当時の土浦駅上りの時刻を見ると、毎時00分発の特快、14分・30分・45分発の快速が設定され、ほぼ15分間隔の発車となっていた。だが、45分発の快速は佐貫で特急の通過待ちを行うため後続の特快との差が9分に縮まり、さらに取手から先、特快の止まらない天王台、我孫子に停車して3分差まで追い上げられ、最終的には北千住で特快に抜かれる。
ということは、土浦駅の利用者にとって日暮里より先の都心を目的地とする場合の有効本数は毎時00分発の特快、14分・30分発の快速の3本のみとなり、30分発を逃すと事実上、次の特快まで30分待つことになっていたのだ。
これに対し、並行するつくばエクスプレスの場合、茨城県内の快速通過駅に止まる列車は日中1時間あたり区間快速2本、守谷で快速に接続する普通列車2本の計4本で常磐線と同じだが、快速に追い抜かれる区間快速はないので、この4本がまるまる有効本数となる。常磐線は有効本数ではかえってライバルに劣る結果となってしまったのだ。

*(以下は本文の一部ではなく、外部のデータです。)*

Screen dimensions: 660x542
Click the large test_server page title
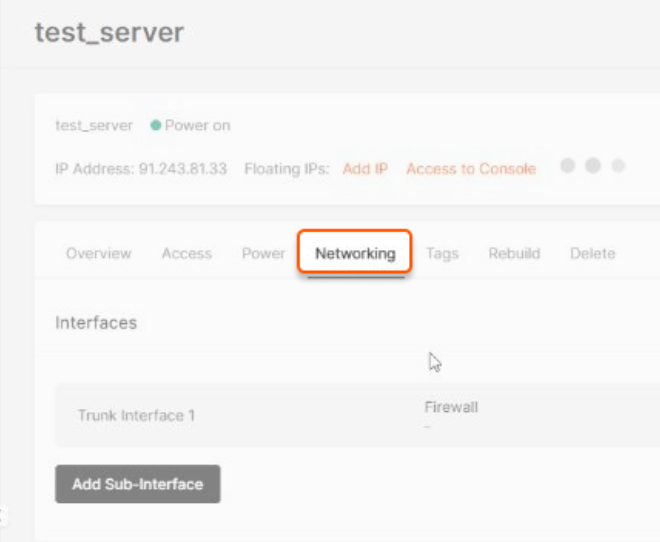coord(109,32)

その後のコロナ禍でのダイヤ見直しにより、土浦~取手間の常磐線では特別快速を減便し、快速をすべて品川まで延長して毎時3本、おおむね20分間隔の運転に均等化した。減便してもすべて有効本数となり、有効列車間の運転間隔均等化が実現されたことを考えれば、かえってこの方が便利といえる。